§ **PASSAGE**
++++++++++++++++++++

A
program to predict the consensus secondary structure of a set of
unaligned RNA sequences
LIPN-UPRESA
CNRS 7030
Université
Paris 13, Institut Galilée
99 Avenue
Jean-Baptiste Clément 93430 Villetaneuse (France)
http://www-lipn.univ-paris13.fr
Introduction
We
have designed a method based on a new representation of any RNA
secondary structure as a set of structural relationships between the
helices of the structure. We refer to this representation as a
structural pattern.
In
a first step, we use thermodynamic parameters to select, for each
sequence, the k best secondary structures according to energy
minimization and we represent each of them using its corresponding
structural pattern.
In
a second step, we search for the repeated structural patterns, i.e. the
largest structural patterns that occur in at least one sequence, i.e.
included in at least one of the structural patterns associated to each
sequence. Thanks to an efficient encoding of structural patterns, this
search comes down to identifying the largest repeated word suffixes in
a dictionary.
In a third step, we
compute the plausibility of each repeated structural pattern by
checking if it occurs more frequently in the sequences under
investigation than in random RNA sequences. We then suppose that the
consensus secondary structure corresponds to the repeated structural
pattern that displays the highest plausibility.
For more details see
"A new method to predict the consensus secondary structure of a
set of unaligned RNA sequences", (D. Bouthinon and H. Soldano, BioInformatics,
Vol 15 n°10, 1999, pages 785-798).
The
method described above is implemented as C programs and C-shell
scripts. Some limitations of the current implementation are listed
below :
-
Dealing with
RNA sequences longer than 200 nucleotides will be time expensive (as
all combinatorial approaches based on a branch and bound algorithm)
-
In this
release we cannot consider consensus secondary structure made of more
than 6 helices (a new version will overcome this limit )
-
It is
designed to run on UNIX environment (checked on Solaris 2.5.1)
Install
Run
the script rnainstall which is in the rna directory, then
logout and login again. Notice that rnainstall will modify the .cshrc
file.
Compile
Run
the script compile which is in the rna directory. You
need to have the gcc compiler.
Run
The
program should be executed from the directory containing your sequences
(as an example the rna directory contains a data
subdirectory that contains the file rnaSeq). The program takes
RNA sequences (inputs) and marks the occurrences of the candidate
consensus structures (outputs) in the sequences. It is made of 2
scripts alea and rna that you must run in this order
(although there are located in the bin directory you can run
them from anywhere).

++++++++++++++++++++

§ **THE DATA**
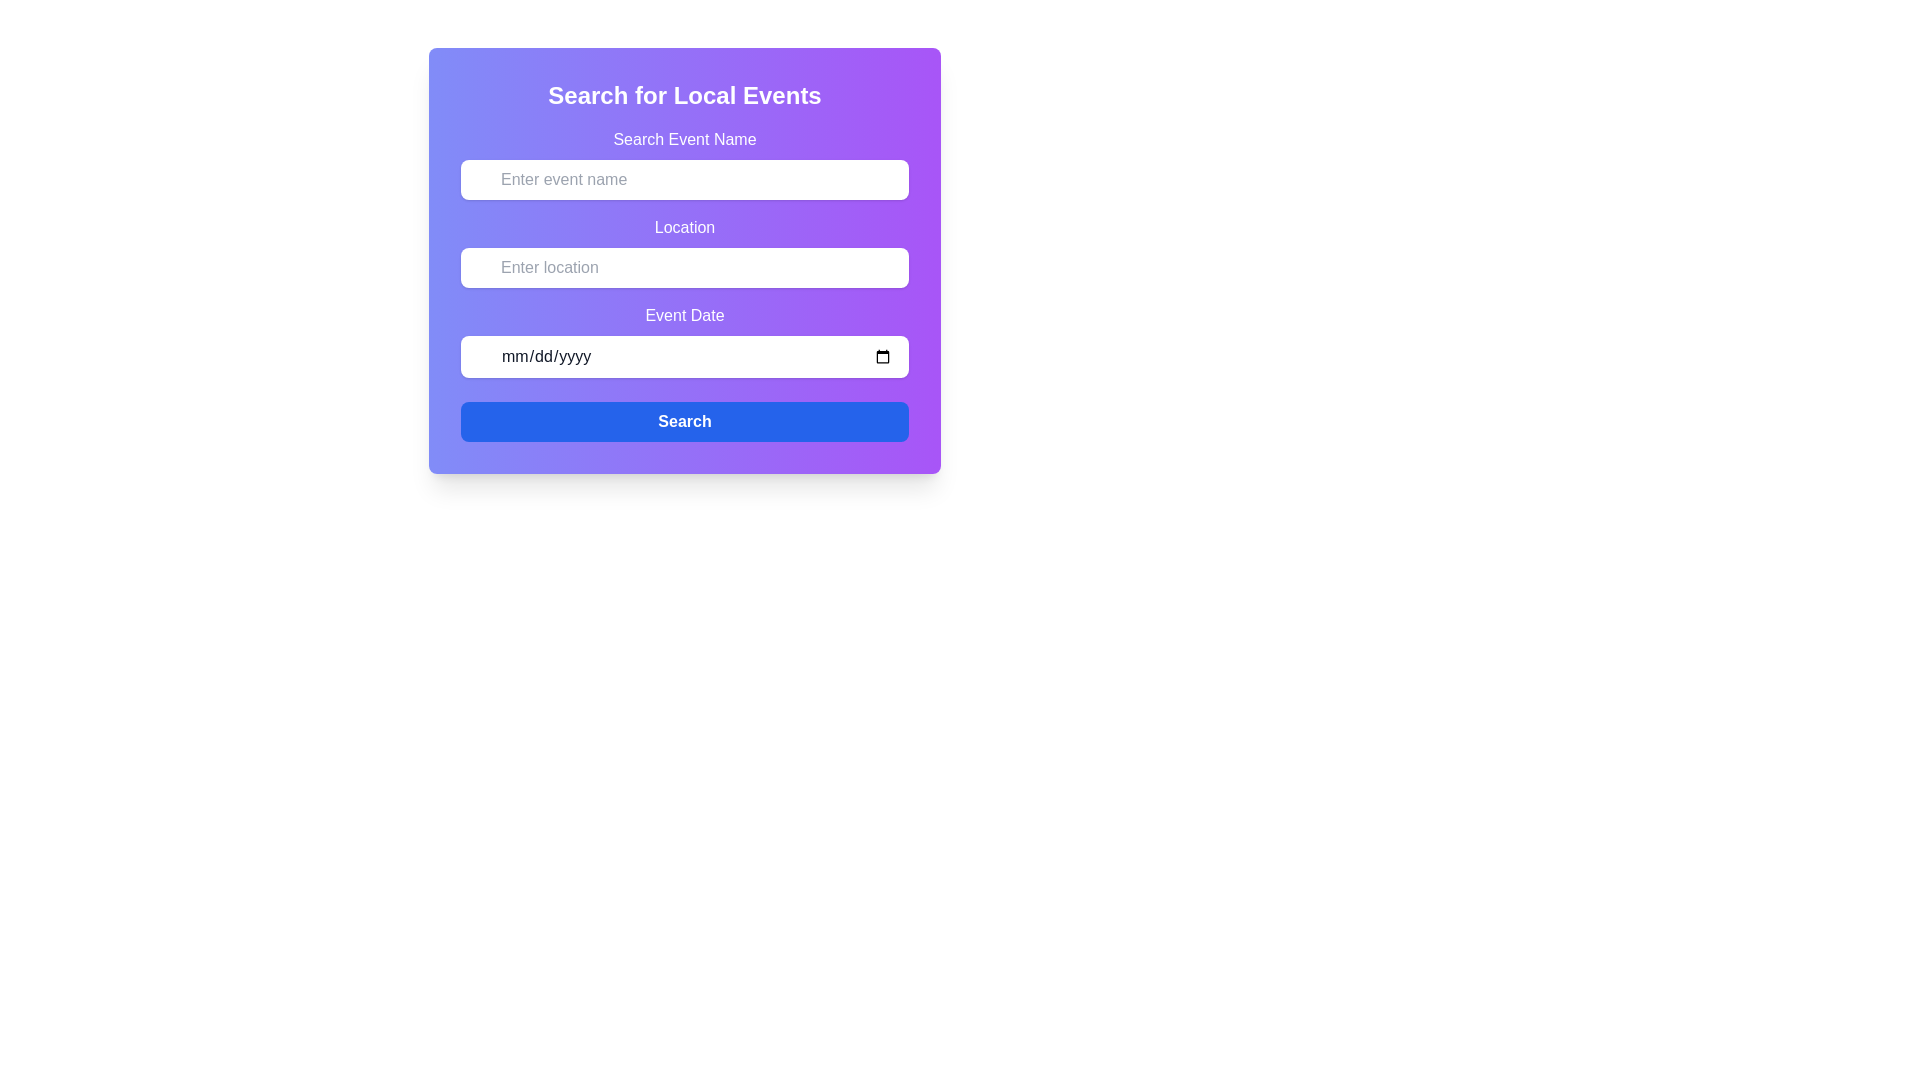  What do you see at coordinates (685, 315) in the screenshot?
I see `the 'Event Date' label, which indicates the input field for specifying the event date, located beneath the 'Location' input field and above the date picker field` at bounding box center [685, 315].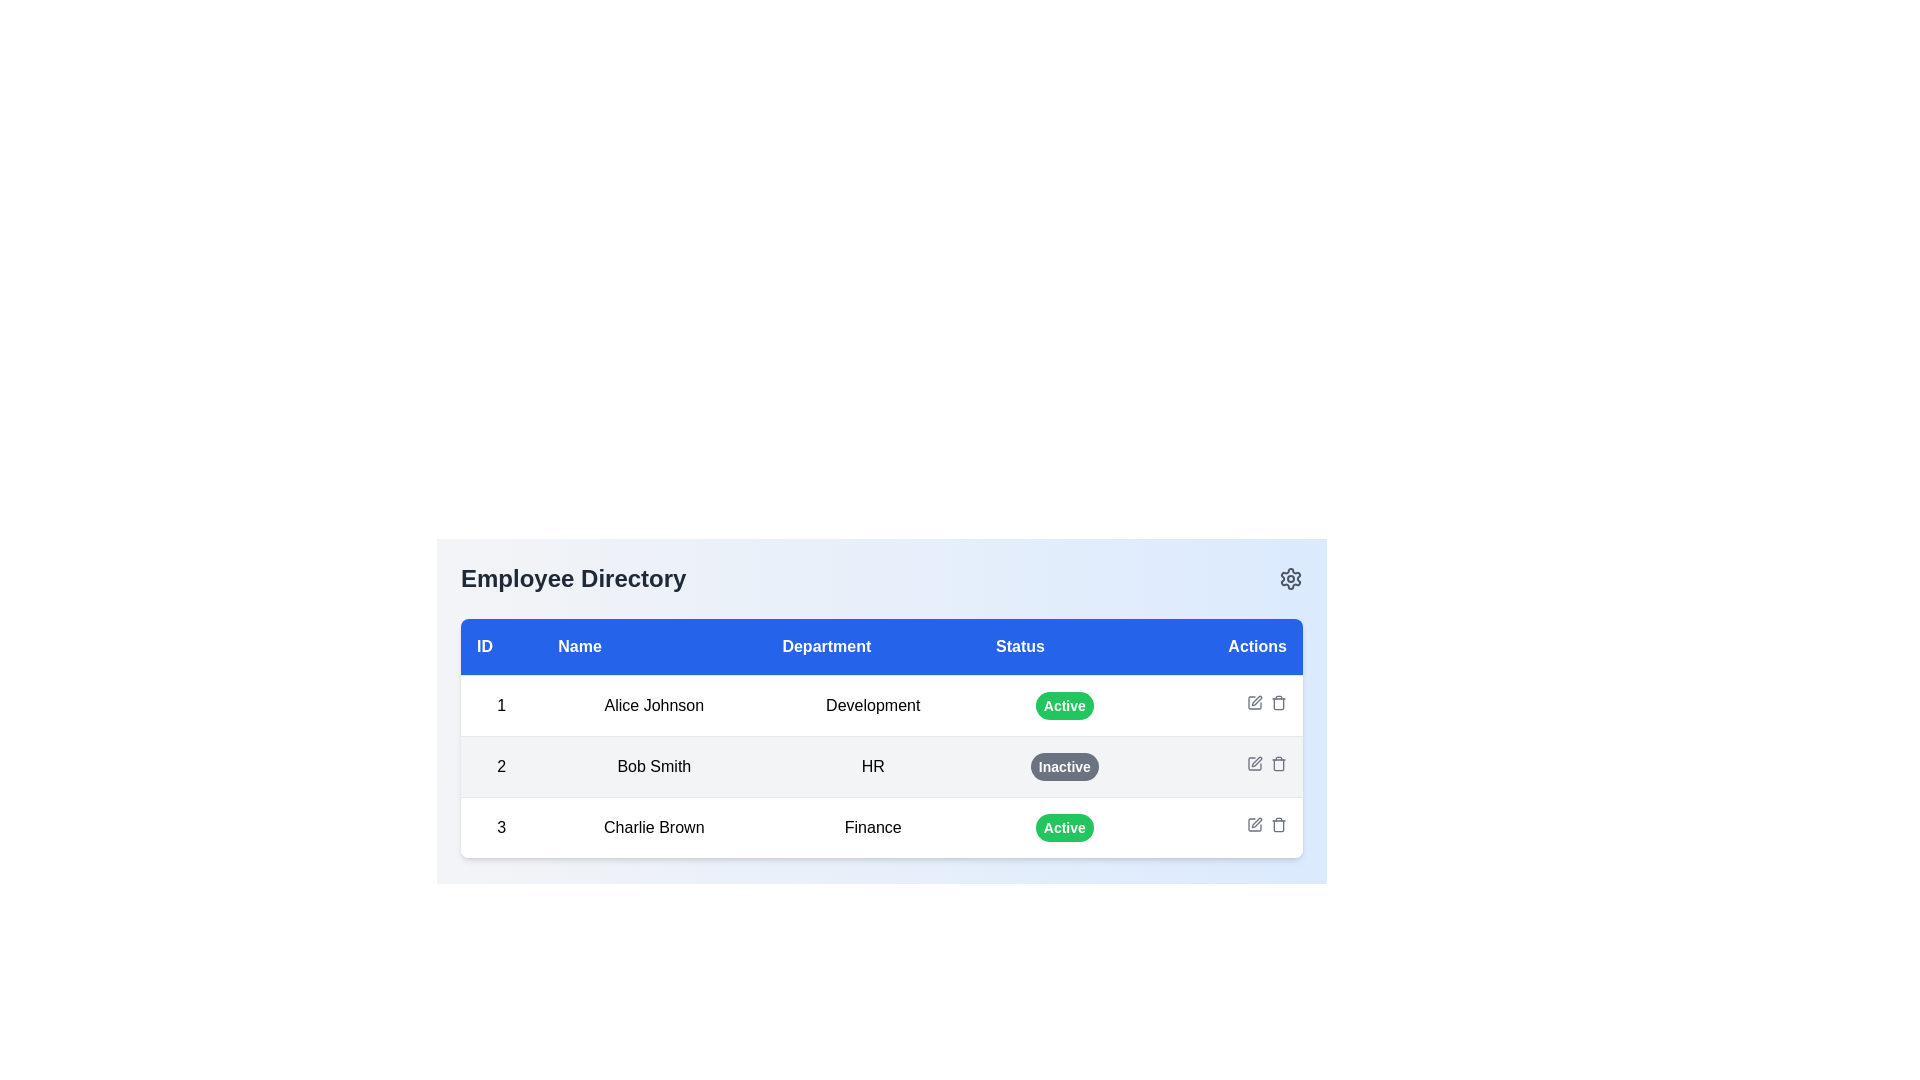  What do you see at coordinates (654, 827) in the screenshot?
I see `the text label indicating the name of the employee 'Charlie Brown', which is located in the third row under the 'Name' column of the table` at bounding box center [654, 827].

++++++++++++++++++++

§ **EXERCISE TASKS**
1. According to the RNA program page, which file does the rnainstall script modify?
2. List every limitation of the current implementation given on the RNA program page.
3. Do these statements agree with the RNA program page? Answer yes or no for each.
(a) The program was checked on Solaris 2.5.1.
(b) This release can handle a consensus secondary structure of up to 10 helices.
(c) The script rna must be run before the script alea.

§ **OUTPUTS FOR THE TASKS**
1. The .cshrc file.

2.
- Sequences longer than 200 nucleotides will be time expensive to process.
- This release cannot consider a consensus secondary structure made of more than 6 helices.
- It is designed to run in a UNIX environment.

3.
(a) Yes: "checked on Solaris 2.5.1"
(b) No: "we cannot consider consensus secondary structure made of more than 6 helices"
(c) No: "2 scripts alea and rna that you must run in this order"